I try to make humus not compost. Compost isn't as stable as humus.
I have been pondering the fate of raw carbon lately.. what is the percentage of plant slash carbon that enters soil organic matter pools when:
As dead root in ground
As plant debris on surface
As compost on surface
As compost mixed in
A recent article I read described the increased efficiency of carbon conservation during decomposition through optimal C:N ratio. More carbon retained in the soil if C:N is at that magic 25:1 as the bacterial decomposers get the job done fast before volatilization can occur.
Another study suggested that in agroforestry systems surface slash results in less soil carbon than when incorporated.
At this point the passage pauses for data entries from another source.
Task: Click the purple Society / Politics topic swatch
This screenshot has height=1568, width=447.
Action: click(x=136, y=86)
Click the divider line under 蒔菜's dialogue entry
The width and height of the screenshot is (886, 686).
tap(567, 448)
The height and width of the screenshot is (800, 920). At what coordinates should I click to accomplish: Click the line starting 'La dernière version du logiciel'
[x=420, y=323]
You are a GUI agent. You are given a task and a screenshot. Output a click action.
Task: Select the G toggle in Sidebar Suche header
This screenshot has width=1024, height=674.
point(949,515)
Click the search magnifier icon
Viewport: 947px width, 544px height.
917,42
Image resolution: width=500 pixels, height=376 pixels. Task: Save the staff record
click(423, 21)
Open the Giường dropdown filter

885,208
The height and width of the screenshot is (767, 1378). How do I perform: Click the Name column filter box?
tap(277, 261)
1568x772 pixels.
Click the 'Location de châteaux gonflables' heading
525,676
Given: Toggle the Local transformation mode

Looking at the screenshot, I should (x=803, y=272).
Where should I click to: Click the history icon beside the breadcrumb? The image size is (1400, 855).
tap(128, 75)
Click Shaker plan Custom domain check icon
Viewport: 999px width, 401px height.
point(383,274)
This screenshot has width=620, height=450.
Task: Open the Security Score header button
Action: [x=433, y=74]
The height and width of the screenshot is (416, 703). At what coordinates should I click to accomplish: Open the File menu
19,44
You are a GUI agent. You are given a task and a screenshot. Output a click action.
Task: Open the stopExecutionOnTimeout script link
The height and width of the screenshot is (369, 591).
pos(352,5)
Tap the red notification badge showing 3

Permie's seem to snub the compost maker out of reflex, preferring their surface litter. I always double dig, incorporating anything once living I can find when going from beaten earth to intensive production.
What say thee?
some areas have sifted compost on the top as well as a light mulch
Mt.goat wrote:I chose debri piles because Im highly suspicious of the caloric return of buirying woody debri.Have any pre industrial cutures done this sustainably?(sure Sep can take a forest and at great caloric expence get a lifetime of foood pruduction out of it but how productive will it be in 100yrs)I like to call my piles"the middens".
It sounds like these are deep enough that only a small proportion of the substance makes up the surface. I could easily imagine them transforming into well-mulched soil over the course of a couple years, depending on how they're built.
No one knows what process resulted in terra preta, but it has been suggested that worms played a major role in the incorporation of anthropogenic carbon into the soil ecosystem.
On a related note, I understand that a shallow lens of soil is often enough to establish plants on top of a slash pile.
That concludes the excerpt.